楊さんの塾も、一時は廃業を考えた。しかし規制が出た時期には9月から始まる新年度の生徒募集も進んでおり、新ルールに適合するよう、カリキュラムを組み替える選択をした。

規制は小中学校で習う英国数理社などの主要教科の「先取り学習」を禁じたため、未就学児に読み書きや計算、英会話は教えられなくなり、歌を歌ったり、絵を描く授業に変更した。また、他社と提携してロボットを操作したり簡単なプログラミングを学ぶ授業も導入した。

規制に引っかからない範囲で「小学校の授業に適応できるよう」な授業も編み出した。それは本の読み聞かせだ。

楊さんは「読み聞かせをしながら漢字の読み方をさりげなく教える。自席にじっと座って聞いてもらうことで、小学校の集団授業で教師の話を聞ける訓練にもなっている」と明かした。

小中学生向けと未就学児向けで明暗

楊さんによると、未就学児向けの学前班は当面生き残れそうだという。
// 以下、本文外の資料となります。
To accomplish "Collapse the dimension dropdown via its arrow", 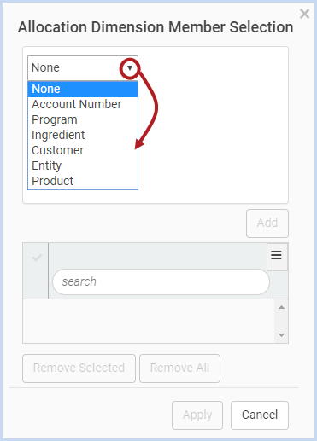I will [130, 68].
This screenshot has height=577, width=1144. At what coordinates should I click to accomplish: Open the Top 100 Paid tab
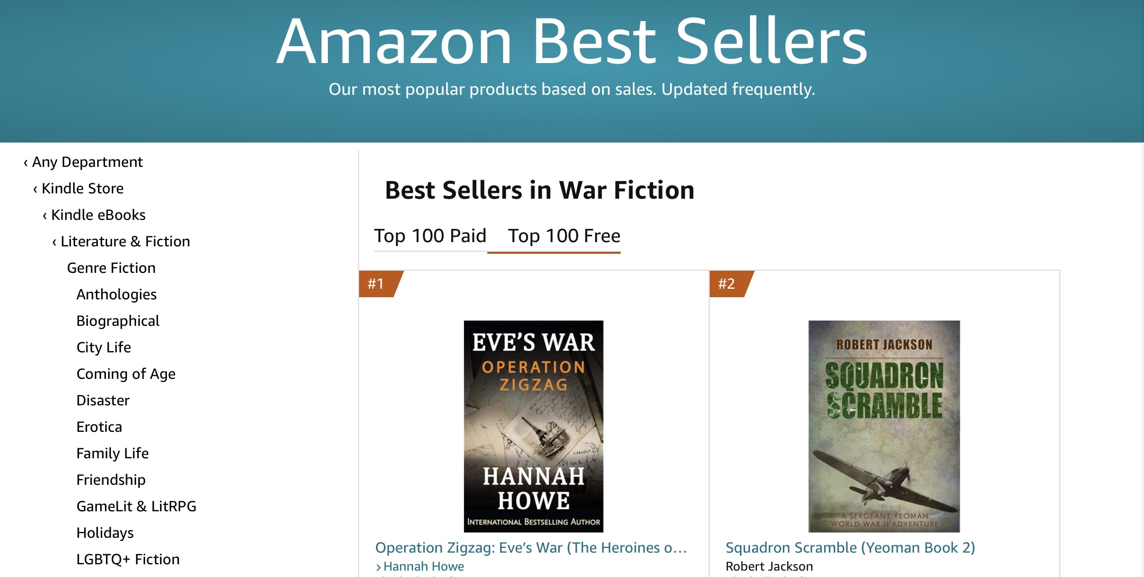[x=430, y=236]
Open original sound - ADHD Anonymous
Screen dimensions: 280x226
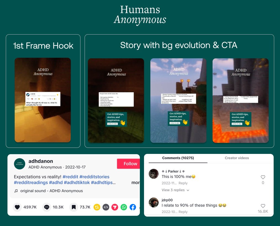point(51,191)
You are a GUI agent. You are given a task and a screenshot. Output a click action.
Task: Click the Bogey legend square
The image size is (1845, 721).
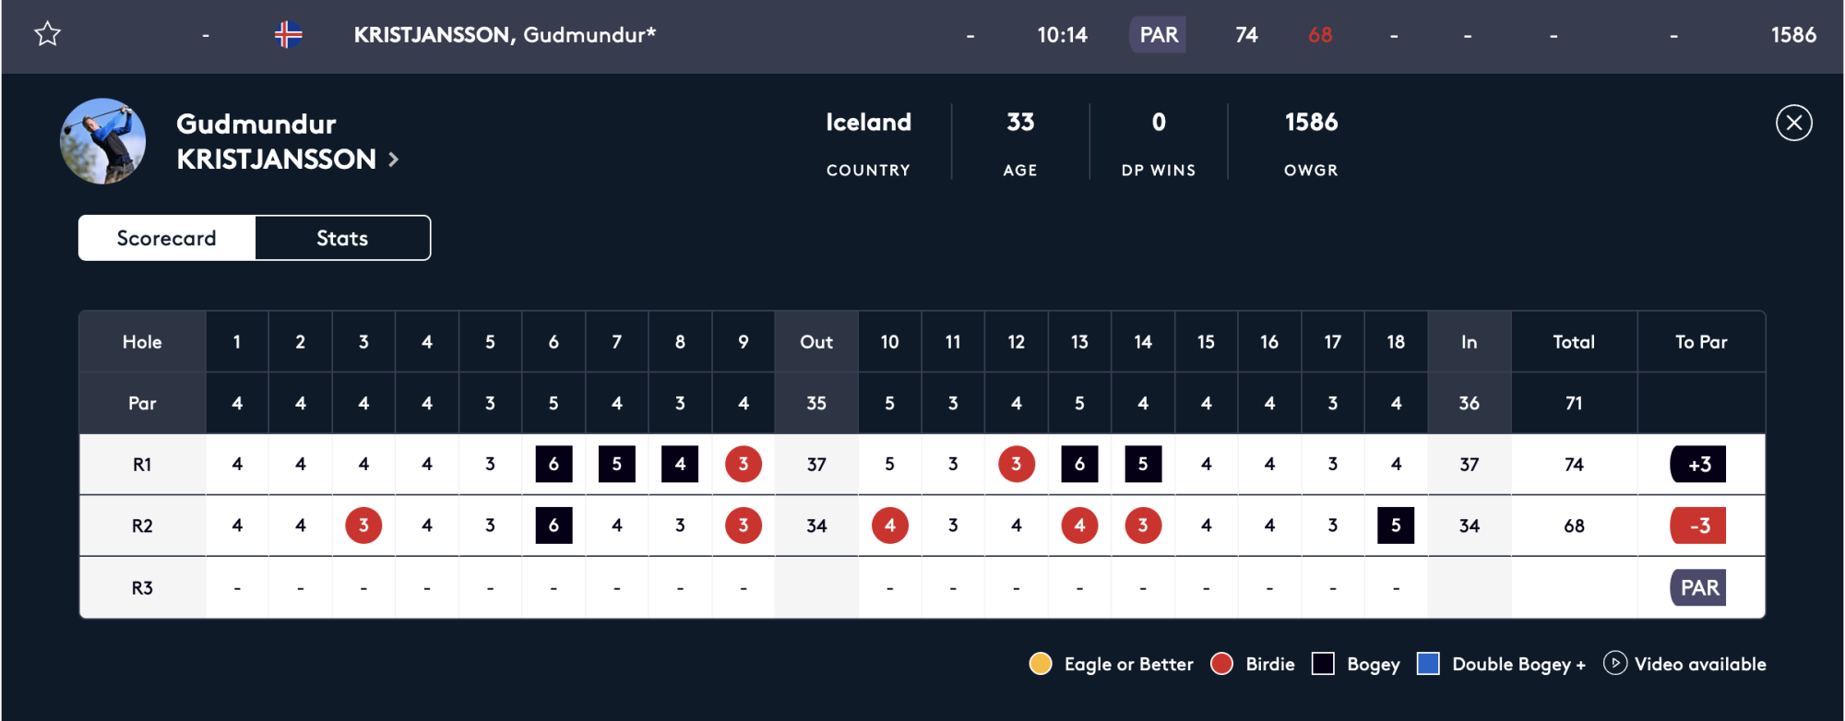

規制が週末と長期休暇の授業を禁止しているのに対し、幼稚園・託児所と塾の役割を兼ね備える学前班は全日制を採用していることが多く、学校の先取り学習さえしなければ平日昼に開講できるからだ(ただし、当局は将来的に学前班も厳密に管理すると記載している)。

一方、小中学生を対象にしている学習塾は、週末と長期休暇に授業をできないと即致命傷になる。中国教育部は授業料にも縛りをかけ、非営利化を徹底した。規制発表時から数万人単位の人員削減や拠点縮小に着手した大手教育企業は、2021年10~11月にかけて中国本土での未就学児~中学生向けの学習塾経営から年内で撤退すると続々と表明した。

中国教育部は12月21日、規制前と比べ学習塾の83.8%、オンライン学習塾の84.1%を削減できたと発表した。残っている学習塾も非営利組織化しない限り、閉鎖するという。

企業は生死のがけっぷちにいる。教育業界最大手・新東方教育科技集団創業者の兪敏洪氏は1月8日、SNS投稿で「(規制によって)時価総額が90%、売上高は80%減少した。従業員6万人が退職し、授業料返還や退職者への補償金などで200億元(約3600億円)支出した」と総括した。

大手の学大教育は同15日、政府の規制の影響で2021年12月期の純損益が4億8000万元~5億9000万元(約86億円~101億円)の赤字に転落するとの業績予想を発表した。同社は2020年12月期に4368万元(約7億8000万円)の黒字を計上していた。